**The problem**
Reproduce each of the entries below verbatim, starting with the line that contains "You are a computer-use" and going on through the line that contains "Action: 280,72", including both.
— start Records supplied —
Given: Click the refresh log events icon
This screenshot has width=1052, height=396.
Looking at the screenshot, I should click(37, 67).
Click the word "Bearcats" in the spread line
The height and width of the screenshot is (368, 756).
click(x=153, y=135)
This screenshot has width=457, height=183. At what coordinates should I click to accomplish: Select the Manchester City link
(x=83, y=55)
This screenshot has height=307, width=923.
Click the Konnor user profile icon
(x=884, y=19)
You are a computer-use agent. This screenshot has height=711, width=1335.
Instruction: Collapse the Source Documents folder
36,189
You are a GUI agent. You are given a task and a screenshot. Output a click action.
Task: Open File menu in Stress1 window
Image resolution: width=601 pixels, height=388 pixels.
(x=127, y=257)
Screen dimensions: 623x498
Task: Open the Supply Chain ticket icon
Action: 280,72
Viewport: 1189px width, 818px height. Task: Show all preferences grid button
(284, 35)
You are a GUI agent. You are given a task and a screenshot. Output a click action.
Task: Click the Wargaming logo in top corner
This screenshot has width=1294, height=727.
— end Records supplied —
**Written solution**
You are a computer-use agent. This screenshot has height=711, width=1335.
Instruction: Collapse the Source Documents folder
36,189
You are a GUI agent. You are given a task and a screenshot. Output a click action.
Task: Open File menu in Stress1 window
Image resolution: width=601 pixels, height=388 pixels.
(x=127, y=257)
Screen dimensions: 623x498
Task: Open the Supply Chain ticket icon
Action: 280,72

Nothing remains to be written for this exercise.